The Department of Justice (DOJ) made another discovery of classified material at the Wilmington, Delaware home of President Joe Biden during a consensual search on Friday that lasted nearly 13 hours, according to a statement from his personal lawyer. This is the fourth time since November that classified records or material have been found at a private address of Biden’s. The DOJ searched the home and seized “six items consisting of documents with classification markings and surrounding material,” according to Bob Bauer, the president’s lawyer. Some of the items date back to Biden’s tenure in the Senate, where he represented Delaware from 1973 to 2009, and some of the items were from his tenure as vice president in the Obama administration, from 2009 through 2017, Bauer said.
The discovery of the classified material was a surprise for the DOJ officials who were searching the home, as they did not have a search warrant for the search. In addition to the classified records, the DOJ also seized some notes that Biden wrote by hand as vice president, according to the lawyer and the White House. Neither Biden nor first lady Jill Biden was present during the search, according to Richard Sauber, special counsel to the president.
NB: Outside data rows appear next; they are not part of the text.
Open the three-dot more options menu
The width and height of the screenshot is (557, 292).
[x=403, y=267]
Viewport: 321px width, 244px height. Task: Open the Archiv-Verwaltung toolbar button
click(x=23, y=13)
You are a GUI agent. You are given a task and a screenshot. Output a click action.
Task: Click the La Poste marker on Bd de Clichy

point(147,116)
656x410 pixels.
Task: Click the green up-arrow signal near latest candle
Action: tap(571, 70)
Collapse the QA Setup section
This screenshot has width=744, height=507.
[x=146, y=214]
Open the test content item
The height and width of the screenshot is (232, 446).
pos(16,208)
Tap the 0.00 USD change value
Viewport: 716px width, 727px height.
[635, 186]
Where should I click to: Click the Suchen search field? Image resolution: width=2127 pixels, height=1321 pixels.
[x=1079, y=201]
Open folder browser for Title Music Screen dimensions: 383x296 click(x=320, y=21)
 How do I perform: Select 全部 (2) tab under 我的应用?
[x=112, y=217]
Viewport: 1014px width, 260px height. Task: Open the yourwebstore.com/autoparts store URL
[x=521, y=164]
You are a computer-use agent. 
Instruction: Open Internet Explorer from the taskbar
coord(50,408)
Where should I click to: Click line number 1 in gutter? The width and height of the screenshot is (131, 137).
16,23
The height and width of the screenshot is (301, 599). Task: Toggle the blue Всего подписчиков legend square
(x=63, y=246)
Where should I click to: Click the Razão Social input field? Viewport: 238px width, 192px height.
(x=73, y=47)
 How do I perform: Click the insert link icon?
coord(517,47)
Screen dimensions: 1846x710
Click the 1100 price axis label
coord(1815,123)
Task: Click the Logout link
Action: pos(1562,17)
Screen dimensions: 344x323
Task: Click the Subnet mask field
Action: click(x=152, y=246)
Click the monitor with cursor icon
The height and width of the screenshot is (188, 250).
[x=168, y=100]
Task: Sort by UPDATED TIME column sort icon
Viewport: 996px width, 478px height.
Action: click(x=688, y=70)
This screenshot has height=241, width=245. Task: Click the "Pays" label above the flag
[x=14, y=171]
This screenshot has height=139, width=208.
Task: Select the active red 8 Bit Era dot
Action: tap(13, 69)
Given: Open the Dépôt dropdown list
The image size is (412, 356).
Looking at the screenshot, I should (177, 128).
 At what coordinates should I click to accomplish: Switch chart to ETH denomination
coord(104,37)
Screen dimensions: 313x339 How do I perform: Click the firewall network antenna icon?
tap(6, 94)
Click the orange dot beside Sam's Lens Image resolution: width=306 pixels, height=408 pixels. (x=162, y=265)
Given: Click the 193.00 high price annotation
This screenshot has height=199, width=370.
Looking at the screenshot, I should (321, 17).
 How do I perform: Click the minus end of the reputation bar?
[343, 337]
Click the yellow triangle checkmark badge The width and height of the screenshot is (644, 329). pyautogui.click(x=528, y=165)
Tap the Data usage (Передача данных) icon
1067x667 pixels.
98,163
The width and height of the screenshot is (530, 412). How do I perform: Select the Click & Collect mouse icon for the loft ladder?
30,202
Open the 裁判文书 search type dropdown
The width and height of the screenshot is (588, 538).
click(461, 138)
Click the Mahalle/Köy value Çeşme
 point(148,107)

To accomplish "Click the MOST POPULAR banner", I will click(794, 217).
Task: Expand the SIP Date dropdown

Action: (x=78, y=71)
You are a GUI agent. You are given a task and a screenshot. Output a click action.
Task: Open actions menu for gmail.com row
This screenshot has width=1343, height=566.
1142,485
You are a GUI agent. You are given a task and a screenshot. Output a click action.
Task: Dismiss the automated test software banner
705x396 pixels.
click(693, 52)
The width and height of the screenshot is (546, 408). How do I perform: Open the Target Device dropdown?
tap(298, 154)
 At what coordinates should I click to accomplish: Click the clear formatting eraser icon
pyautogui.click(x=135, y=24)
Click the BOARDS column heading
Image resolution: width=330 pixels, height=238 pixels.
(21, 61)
This is the fourth time that classified records or material has been found at a private address of Biden’s, the first time was on November 2 at a private office that he kept at a Washington, D.C., think tank after ending his tenure as vice president in the Obama administration in 2017. The White House only disclosed that discovery on January 9. On December 20, a small number of classified records were found in the garage of Biden’s Wilmington home. A single page of classified material was then found at the Wilmington residence on January 11. Then, the next day, five more pages of classified records were found in a room adjacent to Biden’s garage, when DOJ officials traveled there to take possession of the single page found the prior day.
The White House has said that when the president’s lawyers found the previous documents, they immediately notified the National Archives and Records Administration and the DOJ. Friday’s search was the first time revealed publicly that federal law enforcement authorities have conducted a search for government documents at Biden’s private addresses.
This is not the first time that a president has been investigated for retaining government records after leaving office. Former President Donald Trump is under criminal investigation by another special counsel for taking hundreds of classified records and other government documents from the White House when he left office. Trump is also being eyed for possible obstruction of justice by stonewalling efforts by government officials to recover those documents. The FBI in early August raided Trump’s home at his Mar-a-Lago club in Palm Beach, Florida, where they found thousands of pages of government records. The FBI had a search warrant in that case.
By law, presidents and vice presidents must return government documents to the National Archives when they leave office. Biden and the White House have been criticized for the two-month lag in disclosing the discovery of the first batch of classified documents at the Penn Biden Center for Diplomacy and Global Engagement in Washington. That first discovery came six days before the midterm elections when the balance of political party control of both chambers of Congress was at stake. And critics have asked why searches of other private locations maintained by the president were not conducted until after the White House disclosed the first discovery.
Bauer, in his statement Saturday said that the president’s legal team offered to provide “prompt access” to Biden’s private residence “to allow DOJ to conduct a search of the entire premises for potential vice-presidential records and potential classified material.” He said that the offer was made “in the interest of moving the process forward as expeditiously as possible.”
It remains to be seen what the implications of this latest discovery of classified material will be for President Biden and his administration. It is important to note that the DOJ’s search was conducted consensually, and that the president’s legal team has cooperated with the investigation and offered access to his private residence. However, this discovery raises further questions about the handling of classified information during Biden’s tenure as vice president and senator, and it will likely be a topic of much discussion and investigation in the coming days and weeks.